> [DATASET CONTENT]
#####
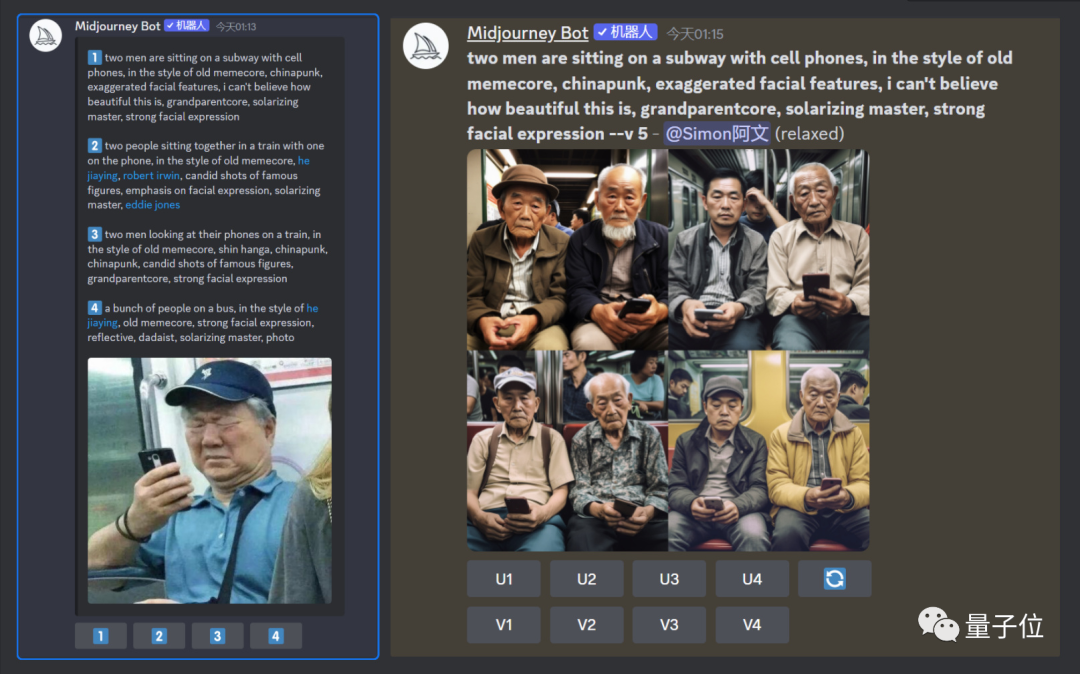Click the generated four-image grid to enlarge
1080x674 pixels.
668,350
#####
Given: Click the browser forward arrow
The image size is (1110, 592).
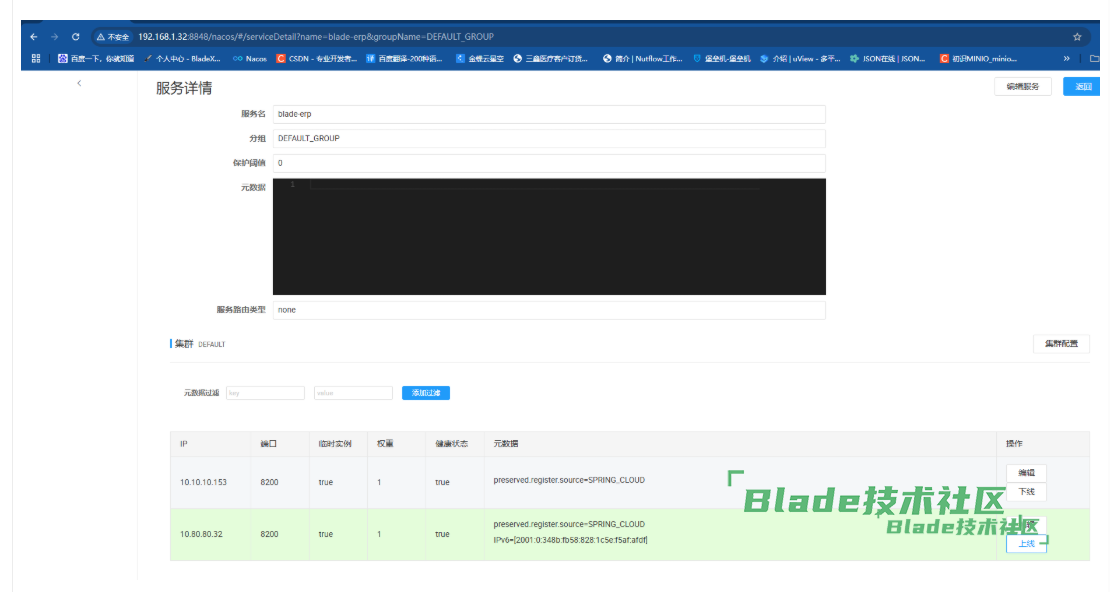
#####
> [WORK INSTRUCTIONS] Update the rows starting at the line containing "Given: Click the browser forward arrow" and ending at the line containing "The image size is (1110, 592)." by replacing "forward" with "back" and keeping all else the same. Give back only those lines.

> [FINISHED EXERCISE]
Given: Click the browser back arrow
The image size is (1110, 592).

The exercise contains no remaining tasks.